Paulo Freire foi, essencialmente, um homem generoso e coerente. Sua produção teórica e leitura de mundo alimentaram sua prática cidadã e política – e por elas foram alimentadas. Criador de uma pedagogia viva, concebeu a educação como apropriação da cultura, e teorizou uma prática pedagógica alicerçada na conscientização das cidadãs e dos cidadãos por meio do diálogo entre o(a) educador(a) e o(a) educando(a).

Dedicada à emancipação plena de crianças, adolescentes, jovens, adultos e idosos, a teoria freireana busca a construção de uma sociedade mais humanizada, afirmando que é preciso que todas e todos aprendam a ler o mundo e as palavras, ampliando os repertórios, desenvolvendo o senso crítico, a autonomia intelectual e a solidariedade.

Diante da grandeza de sua vida e obra, Paulo Freire foi o brasileiro mais homenageado da História. Entre inúmeras honrarias, foi laureado com 41 títulos de Doutor Honoris Causa de universidades distribuídas por todo o mundo, sendo Professor Emérito de cinco universidades, incluindo a Universidade de São Paulo (USP). Também foi agraciado com diversos títulos da comunidade internacional, como o prêmio da UNESCO de Educação para a Paz, em 1986.

Pedagogia do oprimido (1968), considerada sua obra-prima, é a terceira mais citada em toda a literatura das Ciências Humanas, segundo pesquisa realizada por Elliott Green, professor associado à London School of Economics.

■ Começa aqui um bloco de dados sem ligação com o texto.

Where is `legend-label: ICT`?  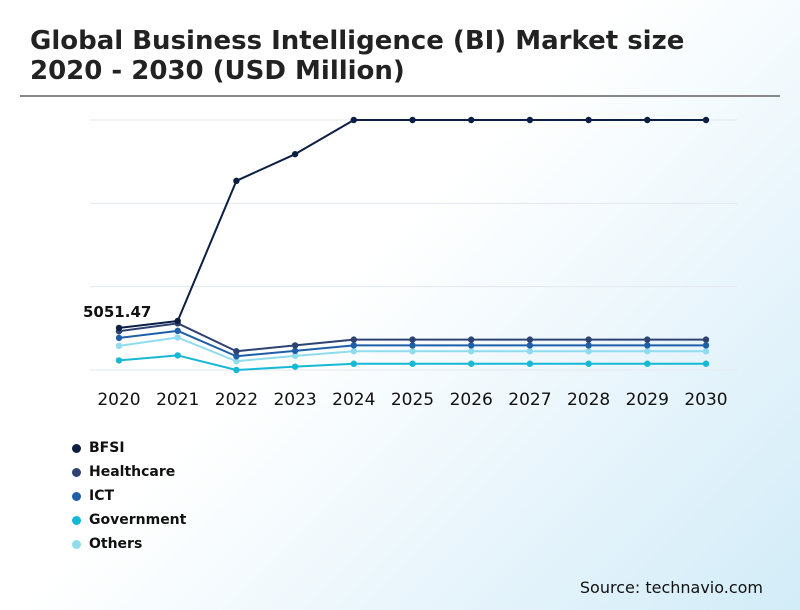
legend-label: ICT is located at coordinates (102, 496).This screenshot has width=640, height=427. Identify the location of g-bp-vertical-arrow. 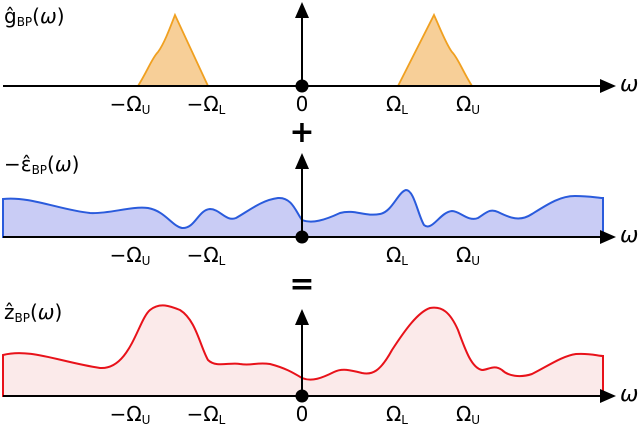
(302, 10).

Entre 1989 e 1991, Paulo Freire foi Secretário de Educação do Município de São Paulo, na gestão da então prefeita Luiza Erundina. Até hoje é considerado o melhor gestor educacional da história paulistana, reconhecido tanto pela rede municipal quanto pelos estudiosos da gestão pública, chegando a ser aclamado “Presidente de Honra da União Nacional dos Dirigentes Municipais de Educação (Undime)”.

Em 13 de abril de 2012, por meio da Lei 12.612/2012, de autoria da deputada federal Luiza Erundina, Paulo Freire foi declarado Patrono da Educação Brasileira, em aprovação unânime no Congresso Nacional. Esse reconhecimento fez jus, em solo nacional, às homenagens que o educador nordestino, nascido em Recife (Pernambuco), já tinha obtido e acumulado ao redor do mundo.

Qualquer exame da História comprova que o legado de Paulo Freire é motivo de orgulho para a Educação Nacional, para a Pedagogia como campo científico e para o próprio Brasil. Porém, nesse obscuro momento pelo qual passa o país, pessoas que desconhecem por completo a obra e o legado de Paulo Freire se articulam para retirar-lhe o título de Patrono da Educação Brasileira, por meio de medida revogatória no Congresso Nacional. Permitir a tramitação de tal injustiça é ofensivo à Democracia, à Educação, ao povo brasileiro e à própria imagem do Brasil perante a Comunidade Internacional.

A sociedade brasileira não pode permitir tamanho acinte. Cassar de Paulo Freire o título de “Patrono da Educação Brasileira”, recebido in memoriam, representa impor a ele e à sua obra uma espécie de segundo exílio, tão violento quanto o primeiro (1964-1980) – levado a cabo pela Ditadura Civil-Militar (1964-1985).

É preciso que o Brasil encontre um mínimo de pontos de convergência. Nesse sentido, defender o legado de Paulo Freire nada mais é do que reconhecer o trabalho de um homem do povo, criador de um pensamento pedagógico único e radicalmente democrático, por isso, revolucionário. Respeitar Paulo Freire é resguardar a História daquelas pessoas imprescindíveis que dedicam sua vida, dia após dia, à luta por um mundo livre, fraterno, igualitário, justo, próspero e sustentável.

É em nome de uma educação democrática que lutaremos pela manutenção do título que lhe foi merecidamente conferido em 2012. As cidadãs e os cidadãos que assinam este Manifesto, bem como as instituições signatárias, desejam vida longa à obra de Paulo Freire, declarando seu compromisso incansável e incondicional com a defesa do legado do maior educador da História do Brasil, legítimo e irrevogável Patrono da Educação Brasileira.

“Se nada ficar dessas páginas, algo, pelo menos, esperamos que permaneça: nossa confiança no povo. Nossa fé nos homens e na criação de um mundo que seja menos difícil de amar.”